Sorry for the delay. I was busy with other things and it took some time to fix the problems that Doug mentioned.
Furthermore, thanks for the links concerning dublicate checking.
I would like to commit my timestamp patch in the next few days. So my question goes to the mailing list whether there are any objections.
Doug Cutting schrieb:
I like this approach, but I have two concerns:
1. For back-compatibility, the version number should be written at the end of the "segments" file, not at its start. This may make things a big slower, but we should not incompatibly change the file format: existing indexes should still open correctly.

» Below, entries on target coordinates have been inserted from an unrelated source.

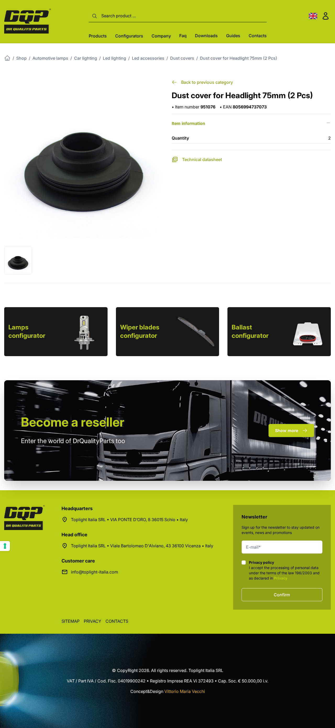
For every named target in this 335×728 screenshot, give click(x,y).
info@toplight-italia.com (94, 572)
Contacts (258, 35)
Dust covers (182, 58)
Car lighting (85, 58)
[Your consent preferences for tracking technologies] (5, 546)
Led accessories (148, 58)
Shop (21, 58)
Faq (183, 35)
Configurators (129, 35)
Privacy (280, 578)
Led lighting (114, 58)
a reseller (72, 422)
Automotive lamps (50, 58)
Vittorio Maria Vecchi (184, 691)
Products (98, 35)
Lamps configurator (26, 331)
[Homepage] (7, 58)
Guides (233, 35)
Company (161, 35)
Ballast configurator (250, 331)
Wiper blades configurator (139, 331)
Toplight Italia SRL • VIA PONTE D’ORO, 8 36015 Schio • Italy (129, 519)
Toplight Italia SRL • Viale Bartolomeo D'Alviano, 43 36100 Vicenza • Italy (142, 545)
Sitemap (71, 621)
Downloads (206, 35)
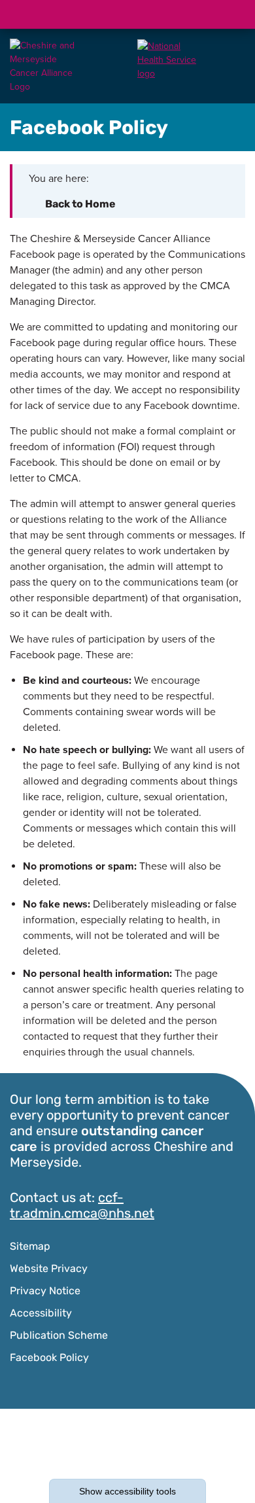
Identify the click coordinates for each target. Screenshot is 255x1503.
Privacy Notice (45, 1291)
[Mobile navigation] (230, 14)
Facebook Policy (49, 1358)
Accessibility (41, 1314)
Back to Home (80, 205)
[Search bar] (199, 14)
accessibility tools (127, 1491)
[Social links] (168, 14)
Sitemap (30, 1247)
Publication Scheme (59, 1336)
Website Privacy (49, 1269)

done. I also made some tests. Reading and old index and changing it works now.
2. There should be public IndexReader.getVersion methods, correspodning to the existing IndexReader.getLastModified methods. The lastModified methods should be deprecated, with a comment indicating that the getVersion methods should be used instead.
done
please have a look at the latest version of this patch in this mail (again to be applied to index directory).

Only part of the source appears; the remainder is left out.